Die Ziellosigkeit färbt sich leider auch ein wenig auf den Protagonisten ab und Chili Palmer ist nicht mehr ganz der abgeklärte Mistkerl, der er war. Zwar ließ sich Peter Steinfeld im Drehbuch ein paar gute Sachen einfallen, um die Coolness des Chili herauszustellen - etwa wenn der Russe sein Magazin leerballert und Chili sich ihm vors Rohr stellt wohl wissend, dass keine Patrone mehr im Lauf ist - doch Manierismen wie das ständige “Sieh mir in die Augen” nutzen sich auf Dauer ab und der Druck, den der Ex-Kredithai einst auf Filmproduzenten ausübte, er ist inzwischen nicht mehr ganz so zwingend. Es ist, als wäre Chili weicher geworden. Vielleicht auch, weil viele dieser Szenen mit Absicht beinahe 1:1 aus dem Original kopiert wurden, um auf dieses zu verweisen - stellvertretend die Szene mit Uma Thurman im Chefsessel, während Travolta als Mr. Nobody im Hintergrund sitzt und mit ansehen muss, wie seine Partnerin alles vergeigt. Schade nur, dass der Thurman die Nervosität und Pseudocoolness abgeht, die ihr Pendant Gene Hackman als Harry Zimm in “Get Shorty” ausgestrahlt hatte.

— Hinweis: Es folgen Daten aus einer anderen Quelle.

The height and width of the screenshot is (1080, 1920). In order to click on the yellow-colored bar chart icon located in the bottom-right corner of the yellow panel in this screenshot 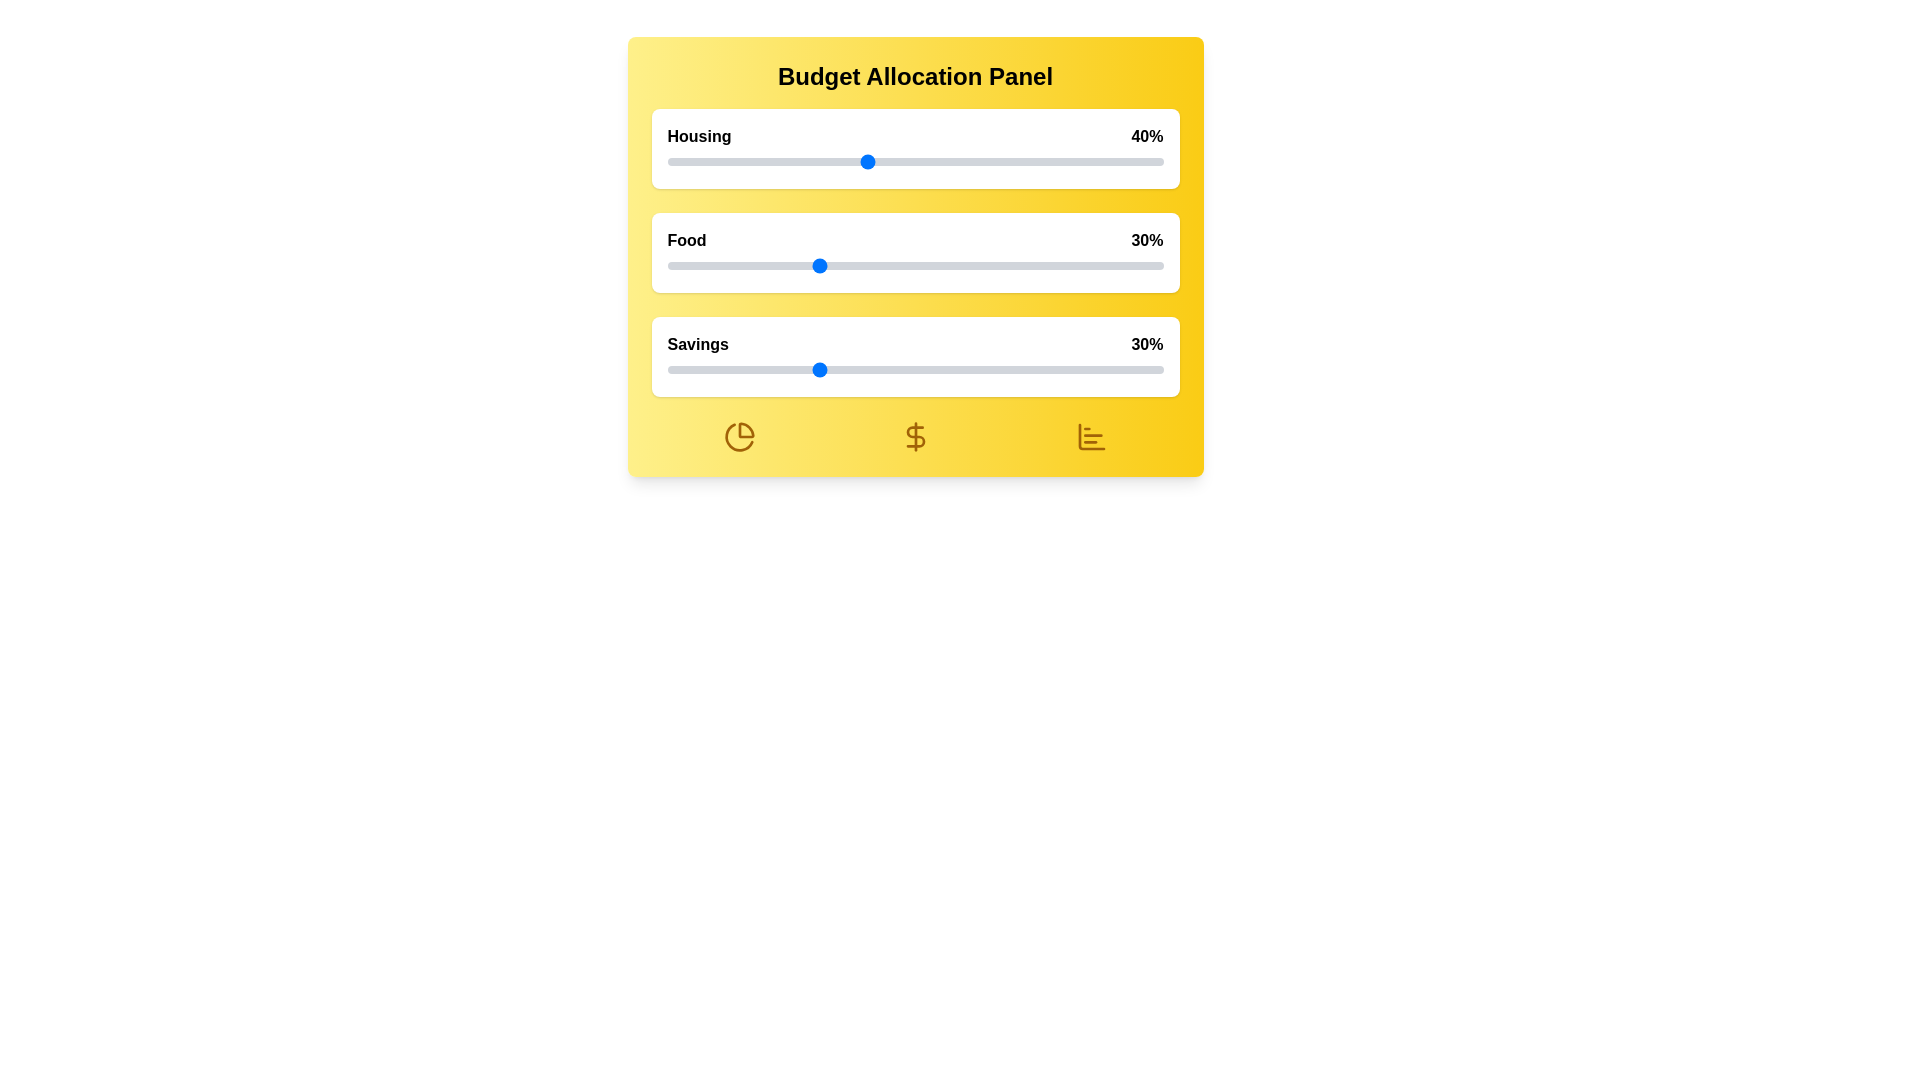, I will do `click(1090, 435)`.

Nun, alles läuft darauf hinaus, dass “Be Cool” lieber seine Gaststars aus dem Musikgeschäft abfeiert, anstatt die Steilvorlage zur Satire auszubauen, die das Musikgewerbe dem Film in der Realität geliefert hat. Der Plot wird mit ausgehöhlten Comicfiguren ausgefüllt, aus denen nur ein schräg-genial aufgelegter Dwayne Johnson und mit Abstrichen noch Vince Vaughn herausragt. Der zentrale Handlungsstrang um die aufstrebende Sängerin Linda Moon verfällt ständig in Demonstrationen der Skills von Moon-Darstellerin Christina Milian und zwischen Uma Thurman und John Travolta funkt zwar ein wenig die Nostalgie, dies aber völlig neben der Spur. Ein Sequel, dem Chili Palmer im Startdialog aus gutem Grund skeptisch entgegensieht.